# Failed to get Uniform distribution from Gamma distribution

I read in Chapter 6 in this book that

$$p(K)\propto 1$$ is equivalent to $$e^{-K}\sim Gamma(0,0)I(0,1)$$

where $$K$$>0 and is uniform distribution, e.g., $$K \sim Uniform(0,100)$$; $$I(a,b)$$ is the truncated distribution to represent interval censoring, whose sole effect is to ensure that all values sampled outside the specified interval are rejected.

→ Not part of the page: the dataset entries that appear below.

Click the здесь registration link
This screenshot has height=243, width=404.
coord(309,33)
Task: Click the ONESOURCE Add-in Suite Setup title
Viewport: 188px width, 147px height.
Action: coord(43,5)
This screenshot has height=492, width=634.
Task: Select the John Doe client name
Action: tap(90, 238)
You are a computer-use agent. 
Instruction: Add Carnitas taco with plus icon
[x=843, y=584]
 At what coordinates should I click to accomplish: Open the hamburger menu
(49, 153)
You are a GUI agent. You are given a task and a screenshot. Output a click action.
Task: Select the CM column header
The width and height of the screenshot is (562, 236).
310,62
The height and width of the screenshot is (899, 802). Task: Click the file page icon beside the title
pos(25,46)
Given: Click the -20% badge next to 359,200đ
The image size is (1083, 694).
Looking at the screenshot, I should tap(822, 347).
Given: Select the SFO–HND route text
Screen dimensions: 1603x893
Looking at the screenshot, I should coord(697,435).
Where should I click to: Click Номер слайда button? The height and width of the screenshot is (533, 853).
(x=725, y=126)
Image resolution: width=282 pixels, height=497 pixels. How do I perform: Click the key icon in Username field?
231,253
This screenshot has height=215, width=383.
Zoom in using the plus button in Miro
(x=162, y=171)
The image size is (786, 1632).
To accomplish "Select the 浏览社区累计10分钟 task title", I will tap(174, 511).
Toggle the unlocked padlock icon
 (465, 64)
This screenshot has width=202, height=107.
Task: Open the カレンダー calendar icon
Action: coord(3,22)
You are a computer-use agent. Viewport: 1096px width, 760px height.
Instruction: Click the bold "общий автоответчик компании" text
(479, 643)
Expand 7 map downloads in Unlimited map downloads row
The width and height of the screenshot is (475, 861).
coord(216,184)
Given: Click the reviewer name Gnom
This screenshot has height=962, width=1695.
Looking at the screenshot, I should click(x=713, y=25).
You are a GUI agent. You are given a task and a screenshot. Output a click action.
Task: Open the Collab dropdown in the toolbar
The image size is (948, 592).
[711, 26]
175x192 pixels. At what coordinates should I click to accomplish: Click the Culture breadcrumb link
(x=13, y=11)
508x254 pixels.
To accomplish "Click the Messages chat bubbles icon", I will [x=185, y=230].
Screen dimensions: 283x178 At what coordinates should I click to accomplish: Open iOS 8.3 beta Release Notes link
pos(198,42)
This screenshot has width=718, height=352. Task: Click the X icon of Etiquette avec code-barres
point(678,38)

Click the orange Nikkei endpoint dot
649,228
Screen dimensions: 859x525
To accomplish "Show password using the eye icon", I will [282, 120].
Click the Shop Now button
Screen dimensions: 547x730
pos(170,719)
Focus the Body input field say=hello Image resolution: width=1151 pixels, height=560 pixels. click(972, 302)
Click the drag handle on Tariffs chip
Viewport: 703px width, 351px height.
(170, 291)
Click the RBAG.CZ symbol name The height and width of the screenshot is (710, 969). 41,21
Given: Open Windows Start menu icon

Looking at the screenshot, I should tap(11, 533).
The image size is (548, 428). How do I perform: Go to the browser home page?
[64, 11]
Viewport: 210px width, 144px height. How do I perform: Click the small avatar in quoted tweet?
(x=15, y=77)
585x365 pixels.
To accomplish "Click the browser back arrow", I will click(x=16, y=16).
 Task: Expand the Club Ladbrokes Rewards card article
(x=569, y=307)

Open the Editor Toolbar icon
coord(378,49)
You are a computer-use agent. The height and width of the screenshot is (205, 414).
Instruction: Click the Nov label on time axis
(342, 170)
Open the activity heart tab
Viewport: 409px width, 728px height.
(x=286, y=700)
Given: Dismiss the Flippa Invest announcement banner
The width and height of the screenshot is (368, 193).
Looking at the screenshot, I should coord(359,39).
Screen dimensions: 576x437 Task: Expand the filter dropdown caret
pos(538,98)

I tried the WinBUGS code to find if this statement is true:

model{
# use a small number '0.03' instead of '0', or the program will crash
exp.ngK ~ dgamma(0.03, 0.03)I(0,1)
K <- -log(exp.ngK)
}


I run the iteration for 1,000,000 times. Unfortunately, $$K$$ is not a uniform distribution (see left panel in Fig.1 below). Why does this happen?

Update:

According to @whuber♦ comment, I tried $$Gamma(1,1)I(0,1)$$ for exp.ngK. However, K seems not a uniform distribution in [0,1] (see left panel in Fig.2, it has a peak). Since I have made one million iterations, I guess K may be not uniform?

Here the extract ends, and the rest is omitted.